Examine and visualize PCA results a few different ways
print(pbmc[["pca"]], dims = 1:5, nfeatures = 5)
PC_ 1
Positive: CST3, TYROBP, LST1, AIF1, FTL
Negative: MALAT1, LTB, IL32, IL7R, CD2
PC_ 2
Positive: CD79A, MS4A1, TCL1A, HLA-DQA1, HLA-DQB1
Negative: NKG7, PRF1, CST7, GZMB, GZMA
PC_ 3
Positive: HLA-DQA1, CD79A, CD79B, HLA-DQB1, HLA-DPB1
Negative: PPBP, PF4, SDPR, SPARC, GNG11
PC_ 4
Positive: HLA-DQA1, CD79B, CD79A, MS4A1, HLA-DQB1
Negative: VIM, IL7R, S100A6, IL32, S100A8
PC_ 5
Positive: GZMB, NKG7, S100A8, FGFBP2, GNLY
Negative: LTB, IL7R, CKB, VIM, MS4A7
VizDimLoadings(pbmc, dims = 1:2, reduction = "pca")
DimPlot(pbmc, reduction = "pca") + NoLegend()
In particular DimHeatmap()
allows for easy exploration
of the primary sources of heterogeneity in a dataset, and can be useful
when trying to decide which PCs to include for further downstream
analyses. Both cells and features are ordered according to their PCA
scores. Setting cells to a number plots the ‘extreme’ cells on both ends
of the spectrum, which dramatically speeds plotting for large datasets.
Though clearly a supervised analysis, we find this to be a valuable tool
for exploring correlated feature sets.
DimHeatmap(pbmc, dims = 1, cells = 500, balanced = TRUE)
Version | Author | Date |
---|---|---|
d60b0ac | Dave Tang | 2024-09-02 |
DimHeatmap(pbmc, dims = 1:15, cells = 500, balanced = TRUE)
# manually calculate
total_variance <- sum(
matrixStats::rowVars(pbmc[['RNA']]$scale.data[VariableFeatures(pbmc), ])
)
stopifnot(all.equal(total_variance, pbmc@reductions$pca@misc$total.variance))

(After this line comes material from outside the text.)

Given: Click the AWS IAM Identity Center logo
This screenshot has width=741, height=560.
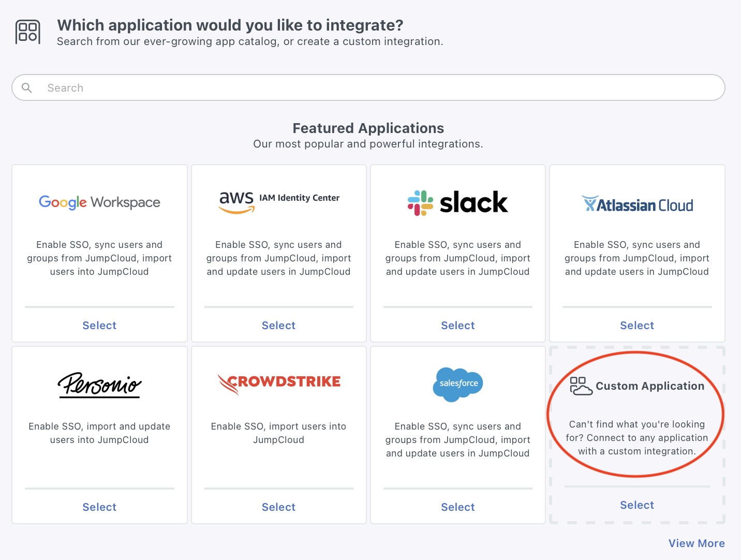Looking at the screenshot, I should tap(278, 202).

eig_values <- (pbmc@reductions$pca@stdev)^2
eig_values / total_variance
[1] 0.029064316 0.011657124 0.008650478 0.008106527 0.005802778 0.003736905
[7] 0.002467149 0.002182405 0.001968552 0.001941607 0.001911565 0.001844931
[13] 0.001825969 0.001781458 0.001769644 0.001759204 0.001730575 0.001725452
[19] 0.001712370 0.001707524 0.001701826 0.001696903 0.001687343 0.001678263
[25] 0.001677217 0.001671899 0.001668394 0.001658801 0.001657135 0.001649345
[31] 0.001644300 0.001630762 0.001627221 0.001625400 0.001617703 0.001617336
[37] 0.001608842 0.001604178 0.001602133 0.001597393 0.001590078 0.001585467
[43] 0.001583661 0.001578873 0.001578360 0.001569454 0.001565028 0.001561961
[49] 0.001556993 0.001553569
To overcome the extensive technical noise in any single feature for scRNA-seq data, Seurat clusters cells based on their PCA scores, with each PC essentially representing a ‘metafeature’ that combines information across a correlated feature set. The top principal components therefore represent a robust compression of the dataset. However, how many components should we choose to include? 10? 20? 100?

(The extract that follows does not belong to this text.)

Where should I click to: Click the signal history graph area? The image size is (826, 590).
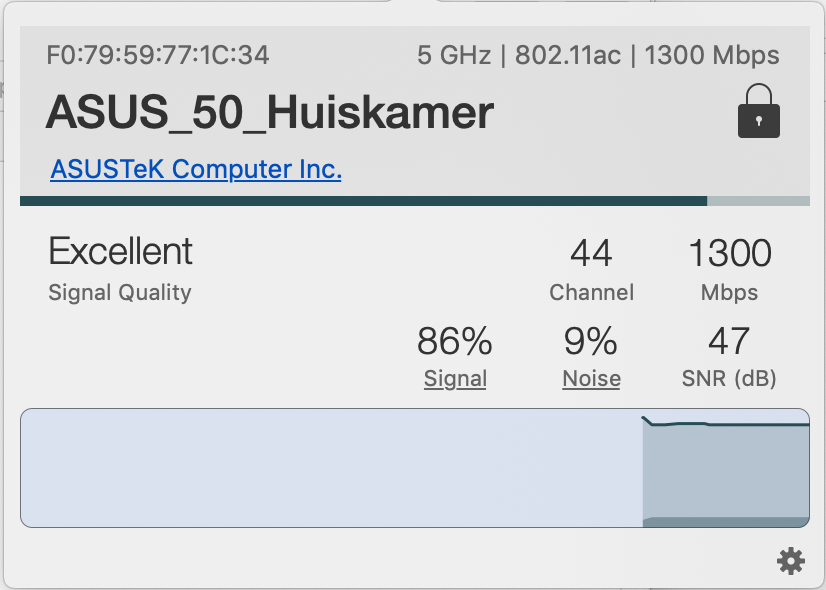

In Macosko et al, we implemented a resampling test inspired by the JackStraw procedure. While still available in Seurat (see previous vignette), this is a slow and computationally expensive procedure, and we is no longer routinely used in single cell analysis.
An alternative heuristic method generates an ‘Elbow plot’: a ranking of principle components based on the percentage of variance explained by each one (ElbowPlot() function). In this example, we can observe an ‘elbow’ around PC9-10, suggesting that the majority of true signal is captured in the first 10 PCs.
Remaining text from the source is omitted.